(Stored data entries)
━━━━━━━━━━

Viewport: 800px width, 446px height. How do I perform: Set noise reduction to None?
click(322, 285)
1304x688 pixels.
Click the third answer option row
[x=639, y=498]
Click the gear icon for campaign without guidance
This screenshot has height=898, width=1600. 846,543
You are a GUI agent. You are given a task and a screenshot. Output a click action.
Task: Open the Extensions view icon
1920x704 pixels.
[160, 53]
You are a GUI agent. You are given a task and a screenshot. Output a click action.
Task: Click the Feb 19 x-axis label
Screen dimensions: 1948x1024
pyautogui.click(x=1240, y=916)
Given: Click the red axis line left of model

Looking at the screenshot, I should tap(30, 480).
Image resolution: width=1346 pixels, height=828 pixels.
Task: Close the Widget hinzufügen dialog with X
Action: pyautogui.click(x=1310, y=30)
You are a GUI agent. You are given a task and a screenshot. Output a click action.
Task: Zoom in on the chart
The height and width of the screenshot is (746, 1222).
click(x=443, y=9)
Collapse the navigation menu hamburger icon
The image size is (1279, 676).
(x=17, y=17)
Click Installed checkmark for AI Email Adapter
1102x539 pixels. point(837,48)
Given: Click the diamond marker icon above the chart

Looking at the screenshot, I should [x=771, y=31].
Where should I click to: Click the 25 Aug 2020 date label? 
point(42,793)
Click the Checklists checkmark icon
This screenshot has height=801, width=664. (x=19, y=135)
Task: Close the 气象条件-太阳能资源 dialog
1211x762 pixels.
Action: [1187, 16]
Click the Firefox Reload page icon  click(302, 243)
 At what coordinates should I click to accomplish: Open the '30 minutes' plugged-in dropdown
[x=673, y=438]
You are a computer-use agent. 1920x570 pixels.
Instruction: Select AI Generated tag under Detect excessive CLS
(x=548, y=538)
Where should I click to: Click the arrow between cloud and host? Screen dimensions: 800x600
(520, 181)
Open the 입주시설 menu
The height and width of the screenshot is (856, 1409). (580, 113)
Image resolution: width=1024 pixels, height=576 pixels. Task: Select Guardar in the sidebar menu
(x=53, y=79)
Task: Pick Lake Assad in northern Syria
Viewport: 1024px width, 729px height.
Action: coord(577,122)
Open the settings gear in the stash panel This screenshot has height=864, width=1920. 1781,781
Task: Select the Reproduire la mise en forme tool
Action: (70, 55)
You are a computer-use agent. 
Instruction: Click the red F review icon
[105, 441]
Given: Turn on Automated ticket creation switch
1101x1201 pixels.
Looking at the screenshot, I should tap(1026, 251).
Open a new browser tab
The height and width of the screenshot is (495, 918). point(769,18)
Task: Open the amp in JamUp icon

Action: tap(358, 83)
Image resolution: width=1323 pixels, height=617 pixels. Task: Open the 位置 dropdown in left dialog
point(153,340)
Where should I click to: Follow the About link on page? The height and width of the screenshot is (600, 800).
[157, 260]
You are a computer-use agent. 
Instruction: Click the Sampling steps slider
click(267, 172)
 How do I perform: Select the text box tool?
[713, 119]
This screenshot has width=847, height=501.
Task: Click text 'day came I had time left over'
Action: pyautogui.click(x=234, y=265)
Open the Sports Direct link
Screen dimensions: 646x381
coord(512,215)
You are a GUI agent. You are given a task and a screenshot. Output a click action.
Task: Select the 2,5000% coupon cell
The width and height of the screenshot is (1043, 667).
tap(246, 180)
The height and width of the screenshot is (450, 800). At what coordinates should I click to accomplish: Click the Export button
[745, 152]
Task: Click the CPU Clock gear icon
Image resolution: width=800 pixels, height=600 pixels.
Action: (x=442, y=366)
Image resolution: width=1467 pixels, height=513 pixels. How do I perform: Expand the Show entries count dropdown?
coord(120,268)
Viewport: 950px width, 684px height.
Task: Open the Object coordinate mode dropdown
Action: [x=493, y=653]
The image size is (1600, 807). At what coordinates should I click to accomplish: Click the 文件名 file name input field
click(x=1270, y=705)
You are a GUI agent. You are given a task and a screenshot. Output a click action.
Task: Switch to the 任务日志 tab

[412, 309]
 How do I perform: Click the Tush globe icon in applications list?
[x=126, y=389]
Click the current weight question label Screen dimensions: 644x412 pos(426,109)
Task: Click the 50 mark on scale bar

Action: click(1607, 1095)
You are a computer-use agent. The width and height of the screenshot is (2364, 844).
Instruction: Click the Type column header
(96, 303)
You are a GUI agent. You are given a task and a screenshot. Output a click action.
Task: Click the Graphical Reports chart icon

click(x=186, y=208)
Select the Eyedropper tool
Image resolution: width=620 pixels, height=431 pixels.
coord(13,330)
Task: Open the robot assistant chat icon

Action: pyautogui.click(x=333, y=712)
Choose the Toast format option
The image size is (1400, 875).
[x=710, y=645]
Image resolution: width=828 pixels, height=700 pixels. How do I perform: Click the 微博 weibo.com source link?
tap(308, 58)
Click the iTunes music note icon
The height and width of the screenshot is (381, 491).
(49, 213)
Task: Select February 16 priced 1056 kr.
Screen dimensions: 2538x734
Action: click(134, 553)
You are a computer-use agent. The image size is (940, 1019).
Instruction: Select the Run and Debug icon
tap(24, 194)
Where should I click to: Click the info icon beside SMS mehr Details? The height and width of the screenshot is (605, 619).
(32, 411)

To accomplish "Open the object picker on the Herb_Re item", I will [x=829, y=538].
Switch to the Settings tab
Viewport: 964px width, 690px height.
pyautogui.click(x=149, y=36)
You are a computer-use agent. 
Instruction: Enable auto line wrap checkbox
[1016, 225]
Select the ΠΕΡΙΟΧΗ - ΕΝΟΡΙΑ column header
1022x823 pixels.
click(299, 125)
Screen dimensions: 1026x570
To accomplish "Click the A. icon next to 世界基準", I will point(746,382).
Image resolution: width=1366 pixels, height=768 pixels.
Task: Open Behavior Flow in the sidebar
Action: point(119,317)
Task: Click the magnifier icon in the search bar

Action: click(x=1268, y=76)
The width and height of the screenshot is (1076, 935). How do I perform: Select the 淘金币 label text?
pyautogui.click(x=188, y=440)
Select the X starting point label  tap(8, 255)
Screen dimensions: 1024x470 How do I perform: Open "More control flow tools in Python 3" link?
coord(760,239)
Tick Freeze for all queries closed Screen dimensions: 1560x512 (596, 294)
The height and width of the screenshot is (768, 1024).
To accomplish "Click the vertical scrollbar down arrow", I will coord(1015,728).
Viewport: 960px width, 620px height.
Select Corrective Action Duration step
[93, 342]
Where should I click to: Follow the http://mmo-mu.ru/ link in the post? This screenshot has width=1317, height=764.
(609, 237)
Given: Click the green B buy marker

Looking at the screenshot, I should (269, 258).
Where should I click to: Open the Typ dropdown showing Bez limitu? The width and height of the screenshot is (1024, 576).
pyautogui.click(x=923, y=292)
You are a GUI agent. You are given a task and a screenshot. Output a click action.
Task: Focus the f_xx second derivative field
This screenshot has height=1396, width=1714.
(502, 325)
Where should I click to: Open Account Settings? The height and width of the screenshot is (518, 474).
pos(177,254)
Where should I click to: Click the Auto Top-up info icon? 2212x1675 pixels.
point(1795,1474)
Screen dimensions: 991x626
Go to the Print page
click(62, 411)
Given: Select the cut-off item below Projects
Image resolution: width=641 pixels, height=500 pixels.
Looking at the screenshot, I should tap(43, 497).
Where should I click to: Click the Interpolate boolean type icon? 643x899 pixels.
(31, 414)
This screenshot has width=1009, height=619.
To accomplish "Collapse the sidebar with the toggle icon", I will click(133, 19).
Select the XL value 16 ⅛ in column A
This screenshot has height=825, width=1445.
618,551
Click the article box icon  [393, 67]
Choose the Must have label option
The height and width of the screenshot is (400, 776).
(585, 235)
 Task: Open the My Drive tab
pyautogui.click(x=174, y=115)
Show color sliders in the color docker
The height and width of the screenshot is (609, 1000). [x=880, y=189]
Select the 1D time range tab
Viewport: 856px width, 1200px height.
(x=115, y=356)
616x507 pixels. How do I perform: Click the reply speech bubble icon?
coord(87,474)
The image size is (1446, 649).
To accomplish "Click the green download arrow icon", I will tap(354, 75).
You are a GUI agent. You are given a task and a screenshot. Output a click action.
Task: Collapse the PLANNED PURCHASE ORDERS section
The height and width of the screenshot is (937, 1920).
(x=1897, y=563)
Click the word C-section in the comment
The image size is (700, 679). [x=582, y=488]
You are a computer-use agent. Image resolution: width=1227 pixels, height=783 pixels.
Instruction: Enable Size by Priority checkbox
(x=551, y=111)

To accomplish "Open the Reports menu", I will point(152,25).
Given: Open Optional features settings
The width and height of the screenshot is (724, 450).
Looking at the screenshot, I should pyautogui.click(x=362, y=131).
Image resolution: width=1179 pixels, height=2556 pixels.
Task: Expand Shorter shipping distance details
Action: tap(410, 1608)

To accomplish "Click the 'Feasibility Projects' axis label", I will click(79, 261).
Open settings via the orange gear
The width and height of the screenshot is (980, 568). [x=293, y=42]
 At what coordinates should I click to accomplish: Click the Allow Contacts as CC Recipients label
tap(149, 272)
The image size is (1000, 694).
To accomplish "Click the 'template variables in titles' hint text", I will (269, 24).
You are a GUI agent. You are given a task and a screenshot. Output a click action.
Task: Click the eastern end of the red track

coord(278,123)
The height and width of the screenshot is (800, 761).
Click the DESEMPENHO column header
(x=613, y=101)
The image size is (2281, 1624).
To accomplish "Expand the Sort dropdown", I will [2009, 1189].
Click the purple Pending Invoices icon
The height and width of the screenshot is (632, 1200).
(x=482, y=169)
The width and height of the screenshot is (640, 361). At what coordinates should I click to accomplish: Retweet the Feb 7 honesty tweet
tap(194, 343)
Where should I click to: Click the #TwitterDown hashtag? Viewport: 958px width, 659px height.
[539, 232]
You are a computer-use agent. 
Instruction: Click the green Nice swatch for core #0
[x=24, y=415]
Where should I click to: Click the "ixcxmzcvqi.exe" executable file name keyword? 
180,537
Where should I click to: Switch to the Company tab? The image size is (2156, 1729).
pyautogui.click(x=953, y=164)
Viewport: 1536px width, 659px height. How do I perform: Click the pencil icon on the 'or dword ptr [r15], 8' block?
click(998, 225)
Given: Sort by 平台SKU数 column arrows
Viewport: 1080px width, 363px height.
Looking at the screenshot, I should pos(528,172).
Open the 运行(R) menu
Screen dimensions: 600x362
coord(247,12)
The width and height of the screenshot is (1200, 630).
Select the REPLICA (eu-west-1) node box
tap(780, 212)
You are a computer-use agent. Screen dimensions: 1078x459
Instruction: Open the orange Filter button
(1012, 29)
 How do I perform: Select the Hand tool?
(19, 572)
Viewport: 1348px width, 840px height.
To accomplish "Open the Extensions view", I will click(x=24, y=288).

━━━━━━━━━━

▶ **Task instructions**:
Would you please repeat exactly the lines above, starting at the line with "file name keyword?" and stopping at the line with "The width and height of the screenshot is (1200, 630).", both included?

▶ **Answer to this problem**:
Where should I click to: Click the "ixcxmzcvqi.exe" executable file name keyword? 
180,537
Where should I click to: Switch to the Company tab? The image size is (2156, 1729).
pyautogui.click(x=953, y=164)
Viewport: 1536px width, 659px height. How do I perform: Click the pencil icon on the 'or dword ptr [r15], 8' block?
click(998, 225)
Given: Sort by 平台SKU数 column arrows
Viewport: 1080px width, 363px height.
Looking at the screenshot, I should pos(528,172).
Open the 运行(R) menu
Screen dimensions: 600x362
coord(247,12)
The width and height of the screenshot is (1200, 630).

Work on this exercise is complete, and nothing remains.